First time mum here.

Definately would not describe it as hell (personally). Yes the sleep deprivation hit me hard but daytime baby slept lots, all newborns do is sleep so lots of opportunities to nap. Plus if you have help that is a bonus!

Bleeding was fine, mine lasted a few weeks but nothing crazy. And it was uncomfortable sitting for a while because of the stitches. Try not to expect too much of a routine, I am very OCD and love a timetable, after baby was born that went out of the window! But you get used to it all.

suninthefog · 12/10/2022 14:50

I wish someone had prepared me mentally. It was absolute hell for me, until baby was 6/7/8 months old.

I guess I'm not a baby person but I thought I would be and my expectations were massively off. Control those and you should be ok. But as everyone else said, you don't know how you'll be after the birth. One friend was walking 30 mins totally fine within days and I couldn't walk further than the bathroom without help for 8 weeks.

Ralphlol · 12/10/2022 14:52

It’s been lovely for me. My baby is 4 months now and everyone keeps saying well done they found 0-3 months really difficult so myself and DH just say thanks and agree with them but tbh we’ve loved every minute!

Favouritefruits · 12/10/2022 14:53

The first few weeks are hard but it’s literally weeks not months or years, just keep your perspective in proportion, people love to tell horror stories and they forget to mention the nice bits. It definitely is hard but lots of people including myself have gone on to have more children if it was truly hell on earth people would only have one child.

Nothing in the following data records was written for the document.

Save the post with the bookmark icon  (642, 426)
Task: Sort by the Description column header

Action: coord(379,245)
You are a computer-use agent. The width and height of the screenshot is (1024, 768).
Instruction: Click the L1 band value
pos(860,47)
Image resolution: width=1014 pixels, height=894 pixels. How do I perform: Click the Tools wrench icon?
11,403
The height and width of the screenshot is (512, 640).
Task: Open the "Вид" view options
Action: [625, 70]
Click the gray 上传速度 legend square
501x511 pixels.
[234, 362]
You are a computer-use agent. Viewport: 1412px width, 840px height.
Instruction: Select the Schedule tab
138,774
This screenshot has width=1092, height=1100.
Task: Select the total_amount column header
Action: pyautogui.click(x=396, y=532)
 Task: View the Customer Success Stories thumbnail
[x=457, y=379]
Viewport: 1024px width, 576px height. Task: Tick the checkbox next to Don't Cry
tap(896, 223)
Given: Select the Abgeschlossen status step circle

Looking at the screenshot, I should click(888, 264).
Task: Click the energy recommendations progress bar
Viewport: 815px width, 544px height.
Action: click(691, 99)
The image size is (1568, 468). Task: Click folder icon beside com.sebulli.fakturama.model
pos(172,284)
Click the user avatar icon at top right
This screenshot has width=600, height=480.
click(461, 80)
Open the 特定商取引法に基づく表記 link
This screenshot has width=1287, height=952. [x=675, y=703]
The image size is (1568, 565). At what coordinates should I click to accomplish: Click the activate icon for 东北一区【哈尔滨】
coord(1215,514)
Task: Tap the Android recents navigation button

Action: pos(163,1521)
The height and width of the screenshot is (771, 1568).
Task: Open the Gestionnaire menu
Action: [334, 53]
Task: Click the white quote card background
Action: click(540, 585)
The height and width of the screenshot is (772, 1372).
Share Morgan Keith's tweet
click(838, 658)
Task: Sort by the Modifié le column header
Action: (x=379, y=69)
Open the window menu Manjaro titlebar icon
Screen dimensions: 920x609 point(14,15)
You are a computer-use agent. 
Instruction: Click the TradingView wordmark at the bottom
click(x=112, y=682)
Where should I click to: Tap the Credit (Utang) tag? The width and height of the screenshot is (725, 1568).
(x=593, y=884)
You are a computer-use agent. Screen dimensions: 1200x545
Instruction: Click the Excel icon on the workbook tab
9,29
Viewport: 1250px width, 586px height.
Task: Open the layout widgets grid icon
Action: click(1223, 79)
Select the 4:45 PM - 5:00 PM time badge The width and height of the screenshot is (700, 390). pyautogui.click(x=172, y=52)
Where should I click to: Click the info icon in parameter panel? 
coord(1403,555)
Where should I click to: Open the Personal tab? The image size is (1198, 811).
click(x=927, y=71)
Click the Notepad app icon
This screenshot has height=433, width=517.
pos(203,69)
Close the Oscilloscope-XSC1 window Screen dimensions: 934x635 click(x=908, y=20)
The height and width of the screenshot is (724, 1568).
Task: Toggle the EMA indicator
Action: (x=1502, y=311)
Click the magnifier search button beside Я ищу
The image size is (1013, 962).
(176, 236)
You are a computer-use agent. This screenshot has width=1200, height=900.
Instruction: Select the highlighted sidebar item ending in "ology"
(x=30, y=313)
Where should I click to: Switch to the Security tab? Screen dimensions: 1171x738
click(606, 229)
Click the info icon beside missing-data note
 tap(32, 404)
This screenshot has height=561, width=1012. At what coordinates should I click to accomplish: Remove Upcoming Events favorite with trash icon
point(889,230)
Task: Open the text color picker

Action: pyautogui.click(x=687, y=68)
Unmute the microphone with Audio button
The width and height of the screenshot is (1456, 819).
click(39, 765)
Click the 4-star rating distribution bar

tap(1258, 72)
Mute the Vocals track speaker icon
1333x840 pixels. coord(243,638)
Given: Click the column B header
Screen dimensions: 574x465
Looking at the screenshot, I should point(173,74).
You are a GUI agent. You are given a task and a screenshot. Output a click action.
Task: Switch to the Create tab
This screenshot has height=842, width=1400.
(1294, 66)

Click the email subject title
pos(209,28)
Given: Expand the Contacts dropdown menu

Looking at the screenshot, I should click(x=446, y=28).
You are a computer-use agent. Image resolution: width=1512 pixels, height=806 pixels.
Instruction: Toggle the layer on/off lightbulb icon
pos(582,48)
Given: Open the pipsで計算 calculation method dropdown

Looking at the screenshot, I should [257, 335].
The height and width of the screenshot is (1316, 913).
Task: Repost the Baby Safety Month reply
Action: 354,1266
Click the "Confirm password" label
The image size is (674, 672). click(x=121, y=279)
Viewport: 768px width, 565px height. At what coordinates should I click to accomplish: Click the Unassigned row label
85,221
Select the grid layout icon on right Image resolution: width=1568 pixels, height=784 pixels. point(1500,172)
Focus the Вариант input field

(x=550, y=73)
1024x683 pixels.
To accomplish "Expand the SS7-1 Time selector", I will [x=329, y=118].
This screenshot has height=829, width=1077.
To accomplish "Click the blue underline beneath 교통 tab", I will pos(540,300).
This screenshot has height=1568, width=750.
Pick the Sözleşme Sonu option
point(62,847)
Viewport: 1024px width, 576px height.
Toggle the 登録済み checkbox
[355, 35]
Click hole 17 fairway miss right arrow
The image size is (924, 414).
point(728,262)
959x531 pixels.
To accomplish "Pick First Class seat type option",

SummerHouse · 12/10/2022 14:56

I had a third degree tear and we moved house in the first three weeks. To be honest it was a stressful but lovely time. Dealing with colic / reflux from three weeks onwards was probably harder for me. I am not good with a crying baby.

Dogtooth · 12/10/2022 14:58

Yes, it can be hell. It can also be fine. There are so many variables:
Psychological trauma from birth
Physical trauma from birth
Lack of sleep
Feeding problems
Baby health problems
Psychodrama with partner or family
House stuff getting on top of you
Some external thing like a roof leak that you can't deal with

All of this stuff might be totally fine or it might be horrendous. My firstborn had feeding/weight loss problems, we were in hospital for a week and it was the most stress I've ever been through. You're responsible for this little creature but not in control of what's happening. I think if you'd measured my stress hormones in the first few weeks, they would have been through the roof. I got no sleep as was on a 3 hourly feeding routine and was still getting over CS which is major surgery.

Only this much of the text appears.